Rooms that you're not sure if you're supposed to be in are a lesser-appreciated, but absolutely defining dive characteristic. It was about a year into drinking at Billy Ray's (2216 NE MLK) before I realized there was an upstairs area, with a pool table and arcade games. B.Ray's also boasts a fairly advanced patio for a dive and even busts out a misting system on super hot summer days.Â
It was once a great pastime to while away Portland's heatwaves, sipping sweet lager underground, but Gil's Speakeasy (609½ SE Taylor) may be one of the last, lingering basement bars we can rely on.

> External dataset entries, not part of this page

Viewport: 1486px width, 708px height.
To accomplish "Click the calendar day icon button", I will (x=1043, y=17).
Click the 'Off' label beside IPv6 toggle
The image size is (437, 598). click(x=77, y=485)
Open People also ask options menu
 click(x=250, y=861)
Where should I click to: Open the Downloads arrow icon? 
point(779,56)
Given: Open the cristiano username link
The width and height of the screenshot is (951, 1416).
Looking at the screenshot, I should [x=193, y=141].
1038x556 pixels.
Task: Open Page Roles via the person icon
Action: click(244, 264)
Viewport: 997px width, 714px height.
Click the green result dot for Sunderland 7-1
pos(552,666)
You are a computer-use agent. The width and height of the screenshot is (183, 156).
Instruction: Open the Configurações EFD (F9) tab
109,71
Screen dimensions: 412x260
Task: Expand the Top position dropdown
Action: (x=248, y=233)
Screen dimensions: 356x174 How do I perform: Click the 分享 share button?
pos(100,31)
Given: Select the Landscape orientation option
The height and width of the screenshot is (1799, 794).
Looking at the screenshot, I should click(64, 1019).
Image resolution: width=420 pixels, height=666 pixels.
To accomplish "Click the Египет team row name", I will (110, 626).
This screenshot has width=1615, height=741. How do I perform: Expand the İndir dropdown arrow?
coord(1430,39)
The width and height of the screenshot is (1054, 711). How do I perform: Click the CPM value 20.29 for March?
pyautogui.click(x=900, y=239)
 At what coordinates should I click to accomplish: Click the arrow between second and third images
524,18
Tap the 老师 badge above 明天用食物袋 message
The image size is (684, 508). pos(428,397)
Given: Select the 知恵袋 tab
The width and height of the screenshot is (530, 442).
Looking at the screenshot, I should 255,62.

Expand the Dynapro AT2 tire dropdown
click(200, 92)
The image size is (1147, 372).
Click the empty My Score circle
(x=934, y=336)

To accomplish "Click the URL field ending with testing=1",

Kind of like a Tardis, she feels bigger on the inside than the outside. The food's not half bad, but this is still your dive's dive. Similarly, Slim's (8635 N Lombard) in St. Johns serves food and pretty often has live music, but based purely on vibes, I still think it's a dive dive.
The true crown of Portland dive bars obviously belongs to Yamhill Pub (223 SW Yamhill), a nondescript hole-in-the wall downtown with far more graffiti inside than out. Yes, the bathroom is chaotic, but Yamhill is beloved by some of the last true punks in Portland and a few confused businessmen. One day, anthropologists will painstakingly excavate the layers of sharpie lining this bar's walls, and beneath they will find the soul of Portland, alive and well.